「社会的な雑音が聞こえてこない大菅沼」
- 年代
- 70代〜
- 職業
- 農家
- 移住区分
- 生粋の魚津市民
- 家族構成
- その他
現在の仕事、活動(地域活動)していること
魚津市片貝地区にある大菅沼は、住民1人の集落です。大菅沼に移り住み、約60年の宮ケ丁さんに、お話を聞きました。
定年退職後は、農業(稲作)一筋です。朝は早く起きるけど、午前8時半までは何もしないと決めていて、ゆっくり家で過ごしています。

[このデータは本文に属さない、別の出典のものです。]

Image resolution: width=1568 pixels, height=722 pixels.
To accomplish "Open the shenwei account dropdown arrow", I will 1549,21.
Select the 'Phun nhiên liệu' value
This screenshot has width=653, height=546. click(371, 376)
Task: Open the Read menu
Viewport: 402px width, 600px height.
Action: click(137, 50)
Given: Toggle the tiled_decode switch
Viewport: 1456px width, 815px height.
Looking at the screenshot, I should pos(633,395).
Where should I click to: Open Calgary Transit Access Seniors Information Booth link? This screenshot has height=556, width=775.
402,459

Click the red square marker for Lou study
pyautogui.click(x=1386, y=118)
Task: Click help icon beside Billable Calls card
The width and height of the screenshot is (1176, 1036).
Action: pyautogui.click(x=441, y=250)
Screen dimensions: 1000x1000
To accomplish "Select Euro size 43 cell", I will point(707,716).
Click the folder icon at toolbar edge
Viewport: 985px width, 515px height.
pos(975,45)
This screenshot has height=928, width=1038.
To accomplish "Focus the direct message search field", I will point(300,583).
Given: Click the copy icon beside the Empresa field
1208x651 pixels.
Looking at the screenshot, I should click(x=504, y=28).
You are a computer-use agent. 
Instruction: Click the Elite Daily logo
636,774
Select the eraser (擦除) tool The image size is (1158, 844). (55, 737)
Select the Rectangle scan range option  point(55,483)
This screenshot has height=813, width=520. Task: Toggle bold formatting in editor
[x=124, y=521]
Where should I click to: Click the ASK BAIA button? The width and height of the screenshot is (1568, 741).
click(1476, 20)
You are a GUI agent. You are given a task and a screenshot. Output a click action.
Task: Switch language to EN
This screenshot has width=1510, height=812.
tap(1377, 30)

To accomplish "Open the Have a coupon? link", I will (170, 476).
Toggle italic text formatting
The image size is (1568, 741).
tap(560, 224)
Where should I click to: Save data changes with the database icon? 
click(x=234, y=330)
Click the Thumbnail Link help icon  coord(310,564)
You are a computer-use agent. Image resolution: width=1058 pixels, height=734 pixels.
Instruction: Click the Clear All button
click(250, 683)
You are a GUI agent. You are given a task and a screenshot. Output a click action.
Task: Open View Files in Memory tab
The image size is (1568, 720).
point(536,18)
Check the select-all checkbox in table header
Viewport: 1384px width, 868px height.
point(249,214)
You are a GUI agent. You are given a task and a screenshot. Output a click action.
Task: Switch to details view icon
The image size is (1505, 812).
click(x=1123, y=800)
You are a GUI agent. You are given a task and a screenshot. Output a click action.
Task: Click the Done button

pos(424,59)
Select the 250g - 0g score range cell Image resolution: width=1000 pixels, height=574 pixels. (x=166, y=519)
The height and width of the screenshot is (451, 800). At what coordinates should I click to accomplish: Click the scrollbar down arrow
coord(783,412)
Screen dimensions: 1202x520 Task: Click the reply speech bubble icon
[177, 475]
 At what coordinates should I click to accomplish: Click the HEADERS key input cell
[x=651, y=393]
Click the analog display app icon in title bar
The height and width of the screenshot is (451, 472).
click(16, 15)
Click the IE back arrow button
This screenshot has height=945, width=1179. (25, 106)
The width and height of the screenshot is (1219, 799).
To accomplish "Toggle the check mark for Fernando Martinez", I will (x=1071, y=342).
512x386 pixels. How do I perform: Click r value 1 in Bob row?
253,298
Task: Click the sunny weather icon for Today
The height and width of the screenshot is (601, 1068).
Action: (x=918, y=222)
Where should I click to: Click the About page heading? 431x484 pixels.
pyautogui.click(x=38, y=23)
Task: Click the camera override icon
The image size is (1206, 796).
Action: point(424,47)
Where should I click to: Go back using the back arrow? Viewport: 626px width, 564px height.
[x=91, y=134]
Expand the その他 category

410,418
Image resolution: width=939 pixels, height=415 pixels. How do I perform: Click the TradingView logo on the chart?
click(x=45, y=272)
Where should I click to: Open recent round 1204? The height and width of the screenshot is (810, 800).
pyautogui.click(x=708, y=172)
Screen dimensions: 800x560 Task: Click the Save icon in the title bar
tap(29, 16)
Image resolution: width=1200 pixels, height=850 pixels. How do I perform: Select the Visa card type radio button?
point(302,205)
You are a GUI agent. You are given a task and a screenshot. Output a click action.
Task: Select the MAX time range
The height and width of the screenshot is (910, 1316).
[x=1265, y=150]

冬の間は雪すかしに専念し、3月末から苗を育てたりしながら、田んぼ中心の生活を送ります。
昼間の大菅沼には、田んぼを所有している人たちが、多い時で5人来るので、春から秋にかけて大菅沼もほんの少し賑やかになります。
魚津に対する想い
魚津市は、新川地区の中心であったそのままの姿が残っている街で、ホテルやショッピングセンターも多いです。
自分は、魚津市こそが、とても住みやすいコンパクトシティだと思っています。魚津市内は、どこに住んでいてもすぐに中心部に行けるし、こんなに海と山が近い場所は中々ないと思います。
会社員時代、単身赴任で岐阜、静岡、長野、金沢など中部地方を中心に渡り歩いていたから、定年退職後にやっと自分の場所に落ち着けました。だからなのか、他の場所に移り住みたいだなんて思わないですよ。
大菅沼に拠点がある限り、ここから離れるつもりはないです。
ここが自分の場所なんだ。
住んでよかったと思うこと
自分は昔の自然を感じることのできる場所が好きだから、埋没林博物館の展示物等に興味があります。昔の自然を感じることができるという点では、大菅沼もそういう場所だと思います。
冬の間、大菅沼に人はあまり来ないから、動物と話をしている時もあったり、大自然の中で暮らしていることを実感します。こんな自然環境の中で暮らすことが出来る場所は、魚津市の中ではあまりないと思います。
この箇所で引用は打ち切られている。